I know that, by now, you’re asking yourself the “how?” question. “How do I teach them?” Our lives are busy, and teaching our kids Biblical financial principles is just one more activity to squeeze in between schoolwork and soccer practice. In response to this, the Bible itself gives us a great idea. It’s found in the Old Testament in the Book of Deuteronomy. “And these words, which I command thee this day, shall be in thine heart: And thou shalt teach them diligently unto thy children, and shalt talk of them when thou sittest in thine house, and when thou walkest by the way, and when thou liest down, and when thou risest up.” (Deut. 6:6-7)
This is lifestyle teaching. If we could paraphrase this in today’s language, it might say, “Impress them on your children. Talk about them when you sit at home and when you drive the van along the road, when you hang out having fun and when you go shopping.” This type of teaching is very natural and easy. All it requires is that you look for opportunities, or “teachable moments.”
Let me share an example. When my daughter was about 4 years old, we were shopping at a department store. I was admiring all the pretty sweaters and I realized I had an opportunity. I asked Emily, “Why don’t I just buy all these pretty sweaters?” She thought about that for a minute and answered, “’Cuz you don’t have the money?” I said, “Actually, I do have the money, if I empty my checking account and spend all of my savings account. Why don’t I do that?” She thought more about that and came up with “’Cuz you wouldn’t have any money left for Daddy and me.” I realized I had an opportune moment, so I talked about how we control our spending so we’ll have the money for other important things. I even launched into talking about her college savings account. That is lifestyle teaching. It’s easy and goes anywhere! Stores are great places to discuss money. Use them to your advantage. For more help, try Crown Ministry’s “Family Times Virtue Pack.” It comes with a CD of stories and songs for drive time, bedtime stories, and conversation cards for dinnertime discussions.

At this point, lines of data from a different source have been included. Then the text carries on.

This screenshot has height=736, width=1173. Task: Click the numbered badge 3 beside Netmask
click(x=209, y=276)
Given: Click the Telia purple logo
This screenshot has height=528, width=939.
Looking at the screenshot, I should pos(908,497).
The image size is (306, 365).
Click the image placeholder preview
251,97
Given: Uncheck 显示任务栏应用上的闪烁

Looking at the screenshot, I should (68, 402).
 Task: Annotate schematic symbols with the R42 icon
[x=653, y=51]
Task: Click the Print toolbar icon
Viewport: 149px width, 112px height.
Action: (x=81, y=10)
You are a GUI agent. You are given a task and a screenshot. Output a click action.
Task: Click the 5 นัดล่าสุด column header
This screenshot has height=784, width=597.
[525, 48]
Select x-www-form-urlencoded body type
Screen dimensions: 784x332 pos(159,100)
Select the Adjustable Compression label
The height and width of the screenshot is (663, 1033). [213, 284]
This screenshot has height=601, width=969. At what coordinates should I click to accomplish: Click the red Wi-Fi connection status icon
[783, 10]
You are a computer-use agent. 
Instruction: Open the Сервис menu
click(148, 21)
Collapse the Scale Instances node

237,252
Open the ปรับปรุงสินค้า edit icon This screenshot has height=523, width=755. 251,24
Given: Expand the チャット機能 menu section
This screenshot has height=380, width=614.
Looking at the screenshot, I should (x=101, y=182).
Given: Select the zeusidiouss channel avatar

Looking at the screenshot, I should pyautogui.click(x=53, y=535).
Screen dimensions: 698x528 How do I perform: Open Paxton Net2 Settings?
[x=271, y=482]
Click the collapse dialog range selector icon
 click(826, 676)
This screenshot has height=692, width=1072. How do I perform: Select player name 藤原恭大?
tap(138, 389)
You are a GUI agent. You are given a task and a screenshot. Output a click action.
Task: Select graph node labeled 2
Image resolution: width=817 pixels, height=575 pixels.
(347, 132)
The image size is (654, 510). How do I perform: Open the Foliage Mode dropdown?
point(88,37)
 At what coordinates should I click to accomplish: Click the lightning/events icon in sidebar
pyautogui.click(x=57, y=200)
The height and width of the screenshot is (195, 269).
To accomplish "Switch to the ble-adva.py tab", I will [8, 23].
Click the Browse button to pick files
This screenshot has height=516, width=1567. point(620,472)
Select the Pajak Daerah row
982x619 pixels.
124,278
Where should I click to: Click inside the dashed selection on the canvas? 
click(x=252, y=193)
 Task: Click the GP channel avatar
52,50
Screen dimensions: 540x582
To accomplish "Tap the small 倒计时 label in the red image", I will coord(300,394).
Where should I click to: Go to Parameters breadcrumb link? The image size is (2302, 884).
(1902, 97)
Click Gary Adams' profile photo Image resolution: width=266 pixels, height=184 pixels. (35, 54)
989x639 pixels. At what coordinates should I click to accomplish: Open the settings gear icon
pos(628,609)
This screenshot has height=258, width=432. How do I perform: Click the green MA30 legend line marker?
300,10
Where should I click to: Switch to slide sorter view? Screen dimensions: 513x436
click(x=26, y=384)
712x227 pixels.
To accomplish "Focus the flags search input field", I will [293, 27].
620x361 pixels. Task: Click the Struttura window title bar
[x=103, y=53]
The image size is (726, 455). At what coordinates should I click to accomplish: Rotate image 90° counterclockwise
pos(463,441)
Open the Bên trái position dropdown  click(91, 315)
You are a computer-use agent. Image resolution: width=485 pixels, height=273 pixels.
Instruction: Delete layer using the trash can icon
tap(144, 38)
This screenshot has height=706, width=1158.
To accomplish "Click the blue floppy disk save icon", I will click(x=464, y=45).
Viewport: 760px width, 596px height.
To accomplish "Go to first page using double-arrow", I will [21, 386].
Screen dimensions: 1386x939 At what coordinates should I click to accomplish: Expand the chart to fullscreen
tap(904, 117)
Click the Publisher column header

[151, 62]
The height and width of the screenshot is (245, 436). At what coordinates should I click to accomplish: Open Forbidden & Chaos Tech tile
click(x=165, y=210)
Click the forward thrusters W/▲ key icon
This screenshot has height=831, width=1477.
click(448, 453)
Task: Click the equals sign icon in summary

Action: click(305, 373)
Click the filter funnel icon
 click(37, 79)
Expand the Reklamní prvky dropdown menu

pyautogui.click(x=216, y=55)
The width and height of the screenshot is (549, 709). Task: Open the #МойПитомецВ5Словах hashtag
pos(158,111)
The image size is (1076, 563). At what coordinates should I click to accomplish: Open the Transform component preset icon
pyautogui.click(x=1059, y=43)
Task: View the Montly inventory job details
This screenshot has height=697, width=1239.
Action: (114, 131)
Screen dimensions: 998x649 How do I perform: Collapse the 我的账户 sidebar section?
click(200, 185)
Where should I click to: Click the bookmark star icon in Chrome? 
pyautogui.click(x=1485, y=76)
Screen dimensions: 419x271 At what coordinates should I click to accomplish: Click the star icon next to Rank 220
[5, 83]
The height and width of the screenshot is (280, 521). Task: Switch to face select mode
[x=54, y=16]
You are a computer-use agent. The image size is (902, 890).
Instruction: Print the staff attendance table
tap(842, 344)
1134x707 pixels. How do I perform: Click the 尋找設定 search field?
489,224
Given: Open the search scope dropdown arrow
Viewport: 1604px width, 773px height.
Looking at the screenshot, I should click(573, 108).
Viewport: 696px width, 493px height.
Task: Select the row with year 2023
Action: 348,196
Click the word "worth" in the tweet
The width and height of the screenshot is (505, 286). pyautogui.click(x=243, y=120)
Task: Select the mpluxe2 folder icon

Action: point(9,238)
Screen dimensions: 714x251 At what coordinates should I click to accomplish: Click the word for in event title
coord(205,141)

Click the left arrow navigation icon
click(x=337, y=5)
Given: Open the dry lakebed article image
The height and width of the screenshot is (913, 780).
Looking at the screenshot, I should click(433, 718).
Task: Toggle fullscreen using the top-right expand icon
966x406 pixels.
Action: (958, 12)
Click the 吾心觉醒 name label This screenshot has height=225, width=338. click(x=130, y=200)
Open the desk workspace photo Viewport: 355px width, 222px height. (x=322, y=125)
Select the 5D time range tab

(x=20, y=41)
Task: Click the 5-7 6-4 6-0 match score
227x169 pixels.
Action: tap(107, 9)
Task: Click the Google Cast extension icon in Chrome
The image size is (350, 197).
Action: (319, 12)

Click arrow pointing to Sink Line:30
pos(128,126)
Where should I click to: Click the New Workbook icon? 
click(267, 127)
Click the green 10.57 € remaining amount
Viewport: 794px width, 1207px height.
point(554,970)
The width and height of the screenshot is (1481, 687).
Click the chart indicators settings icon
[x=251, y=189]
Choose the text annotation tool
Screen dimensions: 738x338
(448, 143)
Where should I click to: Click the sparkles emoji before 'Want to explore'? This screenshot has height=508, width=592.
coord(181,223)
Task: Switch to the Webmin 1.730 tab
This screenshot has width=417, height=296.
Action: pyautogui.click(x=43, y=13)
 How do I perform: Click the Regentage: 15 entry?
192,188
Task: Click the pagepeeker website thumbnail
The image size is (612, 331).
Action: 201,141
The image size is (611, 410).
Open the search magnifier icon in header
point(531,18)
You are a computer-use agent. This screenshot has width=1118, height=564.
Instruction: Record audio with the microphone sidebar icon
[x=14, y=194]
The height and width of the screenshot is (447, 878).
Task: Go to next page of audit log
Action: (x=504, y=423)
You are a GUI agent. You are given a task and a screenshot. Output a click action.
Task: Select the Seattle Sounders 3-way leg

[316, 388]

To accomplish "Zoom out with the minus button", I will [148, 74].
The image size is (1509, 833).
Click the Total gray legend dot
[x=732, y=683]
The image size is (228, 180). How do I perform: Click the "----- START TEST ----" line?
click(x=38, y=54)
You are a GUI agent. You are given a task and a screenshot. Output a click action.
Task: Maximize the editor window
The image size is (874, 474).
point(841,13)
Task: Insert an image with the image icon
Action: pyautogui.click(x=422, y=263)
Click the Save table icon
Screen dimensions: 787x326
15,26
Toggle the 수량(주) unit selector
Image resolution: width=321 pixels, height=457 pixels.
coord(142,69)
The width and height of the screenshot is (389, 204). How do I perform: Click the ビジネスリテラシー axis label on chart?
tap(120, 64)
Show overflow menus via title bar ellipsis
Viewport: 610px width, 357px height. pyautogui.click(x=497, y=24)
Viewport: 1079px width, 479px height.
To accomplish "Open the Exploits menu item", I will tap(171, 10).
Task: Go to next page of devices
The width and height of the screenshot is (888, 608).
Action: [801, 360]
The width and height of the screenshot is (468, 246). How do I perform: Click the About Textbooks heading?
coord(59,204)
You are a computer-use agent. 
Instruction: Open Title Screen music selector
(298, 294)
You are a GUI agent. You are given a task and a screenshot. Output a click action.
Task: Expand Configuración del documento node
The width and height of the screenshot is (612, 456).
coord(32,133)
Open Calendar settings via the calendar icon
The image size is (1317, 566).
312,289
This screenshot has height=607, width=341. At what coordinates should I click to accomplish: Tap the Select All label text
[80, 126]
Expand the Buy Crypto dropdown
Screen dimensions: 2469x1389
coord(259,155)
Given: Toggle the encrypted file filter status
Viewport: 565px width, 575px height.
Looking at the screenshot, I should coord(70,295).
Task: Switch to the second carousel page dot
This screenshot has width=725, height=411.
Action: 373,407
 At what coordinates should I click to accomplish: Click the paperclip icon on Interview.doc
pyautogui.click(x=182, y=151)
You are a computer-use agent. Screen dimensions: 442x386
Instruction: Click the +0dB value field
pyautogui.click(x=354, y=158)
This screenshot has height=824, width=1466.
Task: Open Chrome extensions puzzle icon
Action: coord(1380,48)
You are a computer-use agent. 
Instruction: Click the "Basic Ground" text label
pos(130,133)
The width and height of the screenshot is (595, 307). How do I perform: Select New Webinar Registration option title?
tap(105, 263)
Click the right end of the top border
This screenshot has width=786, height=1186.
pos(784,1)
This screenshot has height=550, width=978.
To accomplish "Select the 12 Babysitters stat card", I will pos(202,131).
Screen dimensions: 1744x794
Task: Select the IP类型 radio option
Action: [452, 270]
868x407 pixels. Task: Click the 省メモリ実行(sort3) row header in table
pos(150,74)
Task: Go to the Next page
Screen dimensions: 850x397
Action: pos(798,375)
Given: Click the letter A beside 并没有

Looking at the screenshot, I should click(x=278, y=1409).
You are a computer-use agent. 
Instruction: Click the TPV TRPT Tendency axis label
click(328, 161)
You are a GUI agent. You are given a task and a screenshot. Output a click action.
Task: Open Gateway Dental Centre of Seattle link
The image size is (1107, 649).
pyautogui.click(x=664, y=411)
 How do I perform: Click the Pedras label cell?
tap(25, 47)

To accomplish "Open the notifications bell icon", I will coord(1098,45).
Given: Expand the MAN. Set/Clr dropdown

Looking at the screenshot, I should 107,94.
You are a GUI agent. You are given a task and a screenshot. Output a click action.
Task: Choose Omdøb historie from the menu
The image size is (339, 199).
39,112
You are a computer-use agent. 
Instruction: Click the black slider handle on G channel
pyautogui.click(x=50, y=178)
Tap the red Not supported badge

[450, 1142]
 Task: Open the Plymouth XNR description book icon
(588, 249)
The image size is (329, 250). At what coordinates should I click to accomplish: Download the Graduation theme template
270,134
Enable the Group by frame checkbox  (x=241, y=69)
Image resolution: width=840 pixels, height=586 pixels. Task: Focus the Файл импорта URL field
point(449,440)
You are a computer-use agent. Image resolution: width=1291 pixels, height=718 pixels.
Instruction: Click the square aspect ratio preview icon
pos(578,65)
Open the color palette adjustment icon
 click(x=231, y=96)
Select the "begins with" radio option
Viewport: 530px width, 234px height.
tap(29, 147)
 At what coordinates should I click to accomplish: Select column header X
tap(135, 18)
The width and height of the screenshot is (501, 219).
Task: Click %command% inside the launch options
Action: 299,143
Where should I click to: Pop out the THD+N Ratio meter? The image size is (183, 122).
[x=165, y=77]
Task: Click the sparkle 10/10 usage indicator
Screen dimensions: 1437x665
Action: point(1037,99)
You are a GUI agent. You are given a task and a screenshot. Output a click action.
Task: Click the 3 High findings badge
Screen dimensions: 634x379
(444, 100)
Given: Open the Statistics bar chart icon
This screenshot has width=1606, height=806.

There are other methods of teaching fiscal responsibility beyond the lifestyle method. Sometimes our kids need concrete, focused teaching time on financial matters. There are several options and lots of resources. If you need a little help, ask! Perhaps your child’s Sunday School teacher would be willing to do a unit on God’s values about money. Ask their scout leader to do a badge on money management. If you’re part of a homeschool co-op, see if any of the parents would be willing to teach a class on finances. If you organize the class, someone else may be willing to teach it. In addition, many churches now sponsor financial workshops from Dave Ramsay, Crown Financial Ministries, or Good $ense Ministry.
Try instituting a Family Night for a few months. My friend Russ decided to keep his kids out of one evening activity and have a Family Night instead. He tells me it was a wonderful, fun time. He used a terrific book entitled Money Matters: Family Night Tool Chest by Jim Weidmann for great ideas on how to teach God’s principles of money management. For example, Russ cashed his paycheck in small bills. Then he made piles for each budget category so the children could see where all their money went. You could also take the summer and use another excellent book, Money Matters for Teens Workbook by Larry Burkett. This book comes in two age levels, one for pre-teens ages 11-14, and one for teens ages 15-18. I used this with my daughter when she was 11 and found it very practical as well as Bible-based.
I also use homeschooling to my advantage. I assigned the Money Matters book as part of my daughter’s math curriculum. That way she had to learn it. If it’s scheduled, it will get done! I taught Dave Ramsey’s Financial Peace for the Next Generation at my homeschool co-op and enrolled my daughter. The National Endowment for Financial Education has a wonderful high school program that can easily be taught in the home. I have used it in a homeschool co-op class also.